Difference of sensitivity of both pepper varieties to disease maybe related
with ethylene production of plants in different concentration during ripening
postharvest (Woltering and Doom 1988). Ethylene
causes increase of the tissue sensitivity to diseases in plants, at the same
time it stimulates the conidial germination and hyphal growth of B. cinerea (Elad 1988; Elad and Evensen
1995). In addition, pepper varieties as well as other plant varieties
may have difference defense system against B.
cinerea. Dix and Webster (1995) reported that some workers determined that
the waxes extracts obtained from various plant leaves (broad bean, sugar beet,
red beet, birch, lettuce, tomato, black current and chrysanthemum) had
inhibitory effect on spore germination of B.

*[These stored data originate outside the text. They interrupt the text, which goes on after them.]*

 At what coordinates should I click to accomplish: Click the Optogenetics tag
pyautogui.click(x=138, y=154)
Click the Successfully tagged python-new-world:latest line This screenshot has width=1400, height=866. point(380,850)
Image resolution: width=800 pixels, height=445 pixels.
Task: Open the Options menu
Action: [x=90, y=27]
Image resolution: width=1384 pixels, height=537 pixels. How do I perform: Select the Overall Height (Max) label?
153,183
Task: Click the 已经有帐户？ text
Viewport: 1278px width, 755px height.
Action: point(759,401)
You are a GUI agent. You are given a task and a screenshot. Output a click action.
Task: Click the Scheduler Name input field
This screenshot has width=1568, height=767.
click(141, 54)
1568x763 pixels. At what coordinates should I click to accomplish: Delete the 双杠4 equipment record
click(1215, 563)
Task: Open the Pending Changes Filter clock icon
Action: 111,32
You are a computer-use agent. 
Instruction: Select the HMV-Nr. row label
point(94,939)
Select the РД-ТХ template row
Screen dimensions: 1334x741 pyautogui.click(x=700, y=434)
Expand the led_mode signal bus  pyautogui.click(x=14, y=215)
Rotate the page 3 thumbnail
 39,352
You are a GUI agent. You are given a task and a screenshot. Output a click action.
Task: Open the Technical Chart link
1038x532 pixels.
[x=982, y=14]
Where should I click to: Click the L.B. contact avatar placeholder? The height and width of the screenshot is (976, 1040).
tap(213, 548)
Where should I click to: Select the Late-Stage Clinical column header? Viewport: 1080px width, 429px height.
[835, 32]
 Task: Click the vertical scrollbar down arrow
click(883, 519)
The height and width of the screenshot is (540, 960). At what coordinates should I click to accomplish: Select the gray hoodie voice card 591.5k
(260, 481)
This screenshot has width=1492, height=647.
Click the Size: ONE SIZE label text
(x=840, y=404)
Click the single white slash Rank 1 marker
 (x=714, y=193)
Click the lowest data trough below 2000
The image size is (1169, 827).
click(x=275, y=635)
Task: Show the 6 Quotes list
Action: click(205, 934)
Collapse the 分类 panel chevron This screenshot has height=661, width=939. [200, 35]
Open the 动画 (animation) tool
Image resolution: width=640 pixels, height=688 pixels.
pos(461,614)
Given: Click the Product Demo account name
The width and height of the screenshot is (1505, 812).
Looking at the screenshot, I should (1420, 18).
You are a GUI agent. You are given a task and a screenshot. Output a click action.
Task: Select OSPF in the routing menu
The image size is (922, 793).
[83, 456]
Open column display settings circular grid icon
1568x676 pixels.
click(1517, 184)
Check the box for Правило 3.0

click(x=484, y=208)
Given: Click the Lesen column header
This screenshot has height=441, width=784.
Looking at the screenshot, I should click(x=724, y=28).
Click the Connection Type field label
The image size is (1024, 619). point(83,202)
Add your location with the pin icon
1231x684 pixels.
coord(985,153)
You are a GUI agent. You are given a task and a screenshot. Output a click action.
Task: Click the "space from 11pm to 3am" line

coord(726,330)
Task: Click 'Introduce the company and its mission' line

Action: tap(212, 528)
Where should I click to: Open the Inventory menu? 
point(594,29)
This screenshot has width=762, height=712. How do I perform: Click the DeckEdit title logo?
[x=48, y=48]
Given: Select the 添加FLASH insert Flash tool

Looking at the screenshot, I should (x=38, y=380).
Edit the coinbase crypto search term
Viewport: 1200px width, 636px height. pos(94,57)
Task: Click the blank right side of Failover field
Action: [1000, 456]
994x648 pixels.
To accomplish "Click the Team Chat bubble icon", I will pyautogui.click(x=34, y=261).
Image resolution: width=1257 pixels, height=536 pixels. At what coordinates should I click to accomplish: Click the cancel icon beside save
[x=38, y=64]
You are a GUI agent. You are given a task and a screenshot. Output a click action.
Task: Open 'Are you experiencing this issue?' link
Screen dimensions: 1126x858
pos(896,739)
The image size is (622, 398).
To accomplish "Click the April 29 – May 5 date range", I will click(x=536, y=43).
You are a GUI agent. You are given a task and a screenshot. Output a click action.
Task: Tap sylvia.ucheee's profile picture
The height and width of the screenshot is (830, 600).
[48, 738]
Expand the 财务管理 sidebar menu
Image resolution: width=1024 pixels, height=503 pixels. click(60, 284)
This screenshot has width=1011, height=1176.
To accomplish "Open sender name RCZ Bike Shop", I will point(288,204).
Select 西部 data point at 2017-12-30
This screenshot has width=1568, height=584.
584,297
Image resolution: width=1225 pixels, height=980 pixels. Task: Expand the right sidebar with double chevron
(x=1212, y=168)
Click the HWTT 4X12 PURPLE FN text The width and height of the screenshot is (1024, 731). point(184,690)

cinerea, and this was caused by the inhibitory substances in waxes
(Blakeman and Sztejnberg 1973).
%201126-1130_files/image006.png)
Fig. 3: In 'Demre' pepper variety,
lesion development of Botrytis cinerea
in untreated pepper fruits (a) and
peppers treated with (b) sodium
bicarbonate at 1% dosage and (c)
eugenol 1.5% dosage
%201126-1130_files/image008.png)
Fig. 4: Effectiveness of chemicals to grey mold caused by Botrytis
cinerea on pepper fruit
Both treatment doses (0.5 and 1%) of sodium bicarbonate
showed strong inhibition on the lesion development of B. cinerea in both the pepper varieties. However, its effectiveness
against grey mold disease at the dosage of 0.5% on ‘Charleston’ was a little lower
than that of on ‘Demre’. Disease severity on the pepper fruits especially on
'Charleston’ treated with eugenol was higher than that of sodium bicarbonate.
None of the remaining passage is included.